Would you please transcribe, exactly as written, the lines of the entries below starting at the one that holds "Given: Click the 下一步 button" and ending at the one that holds "The width and height of the screenshot is (2563, 1362).", both included?

> RECORDS TO PROCESS
▶

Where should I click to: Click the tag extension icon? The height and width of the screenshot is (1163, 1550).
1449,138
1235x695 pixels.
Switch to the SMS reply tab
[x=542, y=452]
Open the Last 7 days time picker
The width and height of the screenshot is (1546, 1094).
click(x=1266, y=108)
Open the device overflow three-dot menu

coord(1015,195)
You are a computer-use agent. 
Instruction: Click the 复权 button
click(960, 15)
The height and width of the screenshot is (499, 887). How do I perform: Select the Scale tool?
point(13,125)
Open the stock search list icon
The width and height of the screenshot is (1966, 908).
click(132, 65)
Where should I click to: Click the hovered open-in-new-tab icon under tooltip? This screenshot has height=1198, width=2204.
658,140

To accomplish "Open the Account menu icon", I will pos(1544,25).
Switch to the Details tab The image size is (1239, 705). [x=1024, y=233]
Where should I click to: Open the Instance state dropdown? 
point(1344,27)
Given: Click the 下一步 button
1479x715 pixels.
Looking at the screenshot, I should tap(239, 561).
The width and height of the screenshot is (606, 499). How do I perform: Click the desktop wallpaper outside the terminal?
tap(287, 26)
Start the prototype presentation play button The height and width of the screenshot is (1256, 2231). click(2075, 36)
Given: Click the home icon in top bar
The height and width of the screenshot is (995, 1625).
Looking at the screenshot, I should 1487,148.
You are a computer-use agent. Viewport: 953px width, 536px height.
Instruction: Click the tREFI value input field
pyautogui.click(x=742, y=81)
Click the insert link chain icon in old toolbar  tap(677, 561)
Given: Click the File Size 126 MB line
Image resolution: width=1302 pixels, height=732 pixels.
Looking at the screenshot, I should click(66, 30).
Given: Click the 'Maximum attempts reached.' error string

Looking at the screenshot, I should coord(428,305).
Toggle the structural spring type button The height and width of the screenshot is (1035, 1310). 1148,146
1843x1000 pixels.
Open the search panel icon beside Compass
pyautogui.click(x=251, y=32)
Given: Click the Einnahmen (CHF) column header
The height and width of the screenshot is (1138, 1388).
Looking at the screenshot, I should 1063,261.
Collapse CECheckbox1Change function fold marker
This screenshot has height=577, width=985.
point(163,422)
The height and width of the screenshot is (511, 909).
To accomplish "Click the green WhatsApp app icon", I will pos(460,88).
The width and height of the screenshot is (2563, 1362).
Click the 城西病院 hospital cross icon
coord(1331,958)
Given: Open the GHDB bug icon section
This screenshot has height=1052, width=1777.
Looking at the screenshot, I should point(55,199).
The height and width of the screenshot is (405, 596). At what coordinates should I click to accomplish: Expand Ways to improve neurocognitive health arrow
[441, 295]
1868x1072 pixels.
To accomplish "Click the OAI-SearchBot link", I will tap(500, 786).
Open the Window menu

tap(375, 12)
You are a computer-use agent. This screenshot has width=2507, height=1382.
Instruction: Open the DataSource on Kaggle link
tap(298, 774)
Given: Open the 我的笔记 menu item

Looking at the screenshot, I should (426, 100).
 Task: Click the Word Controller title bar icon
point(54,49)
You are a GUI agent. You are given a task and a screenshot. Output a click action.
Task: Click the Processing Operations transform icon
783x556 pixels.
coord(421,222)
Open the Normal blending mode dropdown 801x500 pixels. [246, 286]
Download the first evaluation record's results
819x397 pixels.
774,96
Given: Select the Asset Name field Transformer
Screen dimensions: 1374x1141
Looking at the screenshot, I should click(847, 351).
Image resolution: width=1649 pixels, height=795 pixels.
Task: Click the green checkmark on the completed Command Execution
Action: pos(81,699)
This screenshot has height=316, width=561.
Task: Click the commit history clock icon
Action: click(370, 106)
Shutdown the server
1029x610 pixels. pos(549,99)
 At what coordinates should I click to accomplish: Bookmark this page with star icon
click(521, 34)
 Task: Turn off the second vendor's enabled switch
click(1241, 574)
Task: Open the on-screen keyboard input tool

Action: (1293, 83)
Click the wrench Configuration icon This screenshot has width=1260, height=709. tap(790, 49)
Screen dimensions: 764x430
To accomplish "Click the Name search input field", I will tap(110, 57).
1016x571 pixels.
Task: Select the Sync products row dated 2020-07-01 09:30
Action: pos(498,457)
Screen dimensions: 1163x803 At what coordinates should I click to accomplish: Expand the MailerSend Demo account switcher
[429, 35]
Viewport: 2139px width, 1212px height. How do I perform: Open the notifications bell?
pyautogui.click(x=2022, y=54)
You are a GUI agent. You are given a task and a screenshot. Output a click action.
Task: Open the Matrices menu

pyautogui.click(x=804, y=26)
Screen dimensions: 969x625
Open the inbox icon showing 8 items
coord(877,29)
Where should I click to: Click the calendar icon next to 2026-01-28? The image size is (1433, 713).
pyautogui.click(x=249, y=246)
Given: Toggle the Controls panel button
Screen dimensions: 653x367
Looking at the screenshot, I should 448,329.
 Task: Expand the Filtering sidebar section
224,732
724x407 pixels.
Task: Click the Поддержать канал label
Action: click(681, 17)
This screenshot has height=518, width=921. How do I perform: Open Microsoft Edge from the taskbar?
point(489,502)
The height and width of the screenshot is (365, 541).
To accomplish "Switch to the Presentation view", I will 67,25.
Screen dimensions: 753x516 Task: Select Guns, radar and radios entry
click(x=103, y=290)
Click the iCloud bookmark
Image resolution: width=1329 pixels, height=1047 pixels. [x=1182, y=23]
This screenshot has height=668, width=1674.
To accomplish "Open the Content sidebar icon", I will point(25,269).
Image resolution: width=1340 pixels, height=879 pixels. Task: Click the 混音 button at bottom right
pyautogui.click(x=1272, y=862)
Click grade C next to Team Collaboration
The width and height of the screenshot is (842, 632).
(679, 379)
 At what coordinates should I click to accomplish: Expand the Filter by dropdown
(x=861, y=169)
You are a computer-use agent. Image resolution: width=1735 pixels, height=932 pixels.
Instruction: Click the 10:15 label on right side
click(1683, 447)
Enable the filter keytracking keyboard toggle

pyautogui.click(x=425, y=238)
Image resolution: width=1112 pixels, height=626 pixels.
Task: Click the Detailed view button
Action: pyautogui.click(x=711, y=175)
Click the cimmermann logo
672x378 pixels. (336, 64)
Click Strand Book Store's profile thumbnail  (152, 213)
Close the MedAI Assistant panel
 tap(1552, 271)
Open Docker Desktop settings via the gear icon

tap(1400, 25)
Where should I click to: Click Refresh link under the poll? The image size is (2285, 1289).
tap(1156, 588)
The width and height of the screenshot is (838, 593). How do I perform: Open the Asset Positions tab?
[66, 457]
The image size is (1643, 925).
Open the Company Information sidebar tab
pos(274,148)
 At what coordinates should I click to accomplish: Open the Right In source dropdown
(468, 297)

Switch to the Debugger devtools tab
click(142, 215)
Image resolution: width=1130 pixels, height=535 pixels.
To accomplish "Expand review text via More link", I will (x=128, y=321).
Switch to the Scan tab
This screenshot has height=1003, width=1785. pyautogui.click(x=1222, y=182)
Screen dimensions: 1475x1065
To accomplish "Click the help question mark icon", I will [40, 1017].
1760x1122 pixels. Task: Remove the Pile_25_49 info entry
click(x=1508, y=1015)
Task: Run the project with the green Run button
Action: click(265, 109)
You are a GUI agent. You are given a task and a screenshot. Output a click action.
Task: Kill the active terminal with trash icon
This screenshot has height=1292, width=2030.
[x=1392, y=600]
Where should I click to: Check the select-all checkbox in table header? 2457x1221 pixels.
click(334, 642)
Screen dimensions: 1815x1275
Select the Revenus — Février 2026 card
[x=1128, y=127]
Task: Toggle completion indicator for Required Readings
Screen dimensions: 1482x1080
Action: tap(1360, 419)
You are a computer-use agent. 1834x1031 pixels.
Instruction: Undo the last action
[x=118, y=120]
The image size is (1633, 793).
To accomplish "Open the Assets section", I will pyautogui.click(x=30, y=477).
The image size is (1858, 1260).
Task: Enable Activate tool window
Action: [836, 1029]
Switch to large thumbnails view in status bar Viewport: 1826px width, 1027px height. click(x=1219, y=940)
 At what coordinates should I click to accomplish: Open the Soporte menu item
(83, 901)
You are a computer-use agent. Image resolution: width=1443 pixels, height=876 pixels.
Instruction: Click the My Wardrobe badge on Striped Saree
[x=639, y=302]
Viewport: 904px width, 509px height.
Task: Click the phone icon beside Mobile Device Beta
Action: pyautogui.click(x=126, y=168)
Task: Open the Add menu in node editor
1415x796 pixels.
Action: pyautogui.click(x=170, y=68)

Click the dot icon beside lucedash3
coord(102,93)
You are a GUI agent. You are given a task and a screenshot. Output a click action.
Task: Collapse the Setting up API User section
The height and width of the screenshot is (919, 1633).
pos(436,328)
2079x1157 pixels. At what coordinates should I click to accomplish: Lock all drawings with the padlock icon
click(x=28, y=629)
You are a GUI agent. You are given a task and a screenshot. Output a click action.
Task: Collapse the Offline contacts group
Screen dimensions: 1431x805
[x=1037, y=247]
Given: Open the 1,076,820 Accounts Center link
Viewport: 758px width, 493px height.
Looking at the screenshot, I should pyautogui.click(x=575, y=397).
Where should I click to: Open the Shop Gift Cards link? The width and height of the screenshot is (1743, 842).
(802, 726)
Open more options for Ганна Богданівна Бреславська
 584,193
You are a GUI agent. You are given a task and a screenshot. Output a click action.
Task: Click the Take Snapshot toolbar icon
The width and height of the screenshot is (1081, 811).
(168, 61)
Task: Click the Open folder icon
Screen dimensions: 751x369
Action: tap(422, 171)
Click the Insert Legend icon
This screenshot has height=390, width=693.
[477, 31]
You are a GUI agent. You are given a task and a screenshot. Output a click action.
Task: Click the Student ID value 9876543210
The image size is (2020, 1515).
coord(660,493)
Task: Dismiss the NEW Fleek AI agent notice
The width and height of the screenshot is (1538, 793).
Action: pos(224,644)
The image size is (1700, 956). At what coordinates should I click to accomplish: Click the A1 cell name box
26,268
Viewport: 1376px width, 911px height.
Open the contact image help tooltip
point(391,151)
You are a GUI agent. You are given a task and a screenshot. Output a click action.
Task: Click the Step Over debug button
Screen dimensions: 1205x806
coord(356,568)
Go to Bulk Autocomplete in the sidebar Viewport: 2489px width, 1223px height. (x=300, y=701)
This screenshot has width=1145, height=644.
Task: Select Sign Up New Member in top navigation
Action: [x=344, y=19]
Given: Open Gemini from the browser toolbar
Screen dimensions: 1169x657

◀

> ANSWER TO THE PROBLEM
Given: Click the 下一步 button
1479x715 pixels.
Looking at the screenshot, I should tap(239, 561).
The width and height of the screenshot is (606, 499). How do I perform: Click the desktop wallpaper outside the terminal?
tap(287, 26)
Start the prototype presentation play button The height and width of the screenshot is (1256, 2231). click(2075, 36)
Given: Click the home icon in top bar
The height and width of the screenshot is (995, 1625).
Looking at the screenshot, I should 1487,148.
You are a computer-use agent. Viewport: 953px width, 536px height.
Instruction: Click the tREFI value input field
pyautogui.click(x=742, y=81)
Click the insert link chain icon in old toolbar  tap(677, 561)
Given: Click the File Size 126 MB line
Image resolution: width=1302 pixels, height=732 pixels.
Looking at the screenshot, I should click(66, 30).
Given: Click the 'Maximum attempts reached.' error string

Looking at the screenshot, I should coord(428,305).
Toggle the structural spring type button The height and width of the screenshot is (1035, 1310). 1148,146
1843x1000 pixels.
Open the search panel icon beside Compass
pyautogui.click(x=251, y=32)
Given: Click the Einnahmen (CHF) column header
The height and width of the screenshot is (1138, 1388).
Looking at the screenshot, I should 1063,261.
Collapse CECheckbox1Change function fold marker
This screenshot has height=577, width=985.
point(163,422)
The height and width of the screenshot is (511, 909).
To accomplish "Click the green WhatsApp app icon", I will pos(460,88).
The width and height of the screenshot is (2563, 1362).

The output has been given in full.